* [Required action]: Print the whole listing exactly.
▼▼▼
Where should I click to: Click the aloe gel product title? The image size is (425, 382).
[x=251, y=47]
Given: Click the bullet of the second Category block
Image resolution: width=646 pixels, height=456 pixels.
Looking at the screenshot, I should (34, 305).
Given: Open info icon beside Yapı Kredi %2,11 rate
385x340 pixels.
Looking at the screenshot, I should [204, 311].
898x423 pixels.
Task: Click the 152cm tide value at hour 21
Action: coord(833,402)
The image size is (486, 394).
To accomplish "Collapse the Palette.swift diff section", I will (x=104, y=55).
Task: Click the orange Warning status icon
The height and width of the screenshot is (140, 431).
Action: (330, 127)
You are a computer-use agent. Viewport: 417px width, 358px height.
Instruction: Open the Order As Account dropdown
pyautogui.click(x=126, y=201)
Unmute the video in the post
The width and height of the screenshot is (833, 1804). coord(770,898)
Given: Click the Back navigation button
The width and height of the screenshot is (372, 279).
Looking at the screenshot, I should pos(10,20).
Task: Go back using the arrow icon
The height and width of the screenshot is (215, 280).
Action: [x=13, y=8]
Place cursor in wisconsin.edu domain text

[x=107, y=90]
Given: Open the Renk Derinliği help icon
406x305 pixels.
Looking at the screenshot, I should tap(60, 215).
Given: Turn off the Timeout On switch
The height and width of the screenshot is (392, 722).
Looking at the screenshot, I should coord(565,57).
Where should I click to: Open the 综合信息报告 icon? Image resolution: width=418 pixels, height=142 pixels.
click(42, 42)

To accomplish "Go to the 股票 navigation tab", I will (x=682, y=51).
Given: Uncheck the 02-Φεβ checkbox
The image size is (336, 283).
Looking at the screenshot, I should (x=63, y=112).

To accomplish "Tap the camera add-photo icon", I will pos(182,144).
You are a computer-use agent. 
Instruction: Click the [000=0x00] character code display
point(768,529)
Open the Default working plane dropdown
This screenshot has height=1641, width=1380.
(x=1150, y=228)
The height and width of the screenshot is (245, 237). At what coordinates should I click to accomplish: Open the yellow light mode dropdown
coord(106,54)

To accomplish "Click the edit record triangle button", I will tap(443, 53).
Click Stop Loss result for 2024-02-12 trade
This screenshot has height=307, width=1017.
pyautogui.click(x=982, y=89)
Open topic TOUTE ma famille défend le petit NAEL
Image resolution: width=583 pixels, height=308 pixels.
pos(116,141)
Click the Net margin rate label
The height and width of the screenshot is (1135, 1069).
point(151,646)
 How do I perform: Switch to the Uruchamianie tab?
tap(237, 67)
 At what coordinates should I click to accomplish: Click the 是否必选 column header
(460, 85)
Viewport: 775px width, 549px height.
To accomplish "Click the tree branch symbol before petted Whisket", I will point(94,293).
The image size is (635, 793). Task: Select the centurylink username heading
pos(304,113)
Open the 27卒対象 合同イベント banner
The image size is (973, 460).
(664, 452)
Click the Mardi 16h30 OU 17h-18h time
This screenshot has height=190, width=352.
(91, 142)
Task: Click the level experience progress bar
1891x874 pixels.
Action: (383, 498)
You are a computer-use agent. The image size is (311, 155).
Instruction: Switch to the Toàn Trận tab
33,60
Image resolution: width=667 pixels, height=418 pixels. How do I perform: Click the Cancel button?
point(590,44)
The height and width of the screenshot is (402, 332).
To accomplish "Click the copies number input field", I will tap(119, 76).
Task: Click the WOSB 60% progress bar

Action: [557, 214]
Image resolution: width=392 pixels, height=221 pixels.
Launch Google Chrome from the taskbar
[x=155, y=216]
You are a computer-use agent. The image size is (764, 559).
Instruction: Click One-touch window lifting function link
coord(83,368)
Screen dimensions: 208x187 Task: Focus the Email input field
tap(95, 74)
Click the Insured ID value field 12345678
▲▲▲
* [Result for this exercise]:
Where should I click to: Click the aloe gel product title? The image size is (425, 382).
[x=251, y=47]
Given: Click the bullet of the second Category block
Image resolution: width=646 pixels, height=456 pixels.
Looking at the screenshot, I should (34, 305).
Given: Open info icon beside Yapı Kredi %2,11 rate
385x340 pixels.
Looking at the screenshot, I should [204, 311].
898x423 pixels.
Task: Click the 152cm tide value at hour 21
Action: coord(833,402)
The image size is (486, 394).
To accomplish "Collapse the Palette.swift diff section", I will (x=104, y=55).
Task: Click the orange Warning status icon
The height and width of the screenshot is (140, 431).
Action: (330, 127)
You are a computer-use agent. Viewport: 417px width, 358px height.
Instruction: Open the Order As Account dropdown
pyautogui.click(x=126, y=201)
Unmute the video in the post
The width and height of the screenshot is (833, 1804). coord(770,898)
Given: Click the Back navigation button
The width and height of the screenshot is (372, 279).
Looking at the screenshot, I should pos(10,20).
Task: Go back using the arrow icon
The height and width of the screenshot is (215, 280).
Action: [x=13, y=8]
Place cursor in wisconsin.edu domain text

[x=107, y=90]
Given: Open the Renk Derinliği help icon
406x305 pixels.
Looking at the screenshot, I should tap(60, 215).
Given: Turn off the Timeout On switch
The height and width of the screenshot is (392, 722).
Looking at the screenshot, I should coord(565,57).
Where should I click to: Open the 综合信息报告 icon? Image resolution: width=418 pixels, height=142 pixels.
click(42, 42)

To accomplish "Go to the 股票 navigation tab", I will (x=682, y=51).
Given: Uncheck the 02-Φεβ checkbox
The image size is (336, 283).
Looking at the screenshot, I should (x=63, y=112).

To accomplish "Tap the camera add-photo icon", I will pos(182,144).
You are a computer-use agent. 
Instruction: Click the [000=0x00] character code display
point(768,529)
Open the Default working plane dropdown
This screenshot has height=1641, width=1380.
(x=1150, y=228)
The height and width of the screenshot is (245, 237). At what coordinates should I click to accomplish: Open the yellow light mode dropdown
coord(106,54)

To accomplish "Click the edit record triangle button", I will tap(443, 53).
Click Stop Loss result for 2024-02-12 trade
This screenshot has height=307, width=1017.
pyautogui.click(x=982, y=89)
Open topic TOUTE ma famille défend le petit NAEL
Image resolution: width=583 pixels, height=308 pixels.
pos(116,141)
Click the Net margin rate label
The height and width of the screenshot is (1135, 1069).
point(151,646)
 How do I perform: Switch to the Uruchamianie tab?
tap(237, 67)
 At what coordinates should I click to accomplish: Click the 是否必选 column header
(460, 85)
Viewport: 775px width, 549px height.
To accomplish "Click the tree branch symbol before petted Whisket", I will point(94,293).
The image size is (635, 793). Task: Select the centurylink username heading
pos(304,113)
Open the 27卒対象 合同イベント banner
The image size is (973, 460).
(664, 452)
Click the Mardi 16h30 OU 17h-18h time
This screenshot has height=190, width=352.
(91, 142)
Task: Click the level experience progress bar
1891x874 pixels.
Action: (383, 498)
You are a computer-use agent. The image size is (311, 155).
Instruction: Switch to the Toàn Trận tab
33,60
Image resolution: width=667 pixels, height=418 pixels. How do I perform: Click the Cancel button?
point(590,44)
The height and width of the screenshot is (402, 332).
To accomplish "Click the copies number input field", I will tap(119, 76).
Task: Click the WOSB 60% progress bar

Action: [557, 214]
Image resolution: width=392 pixels, height=221 pixels.
Launch Google Chrome from the taskbar
[x=155, y=216]
You are a computer-use agent. The image size is (764, 559).
Instruction: Click One-touch window lifting function link
coord(83,368)
Screen dimensions: 208x187 Task: Focus the Email input field
tap(95, 74)
Click the Insured ID value field 12345678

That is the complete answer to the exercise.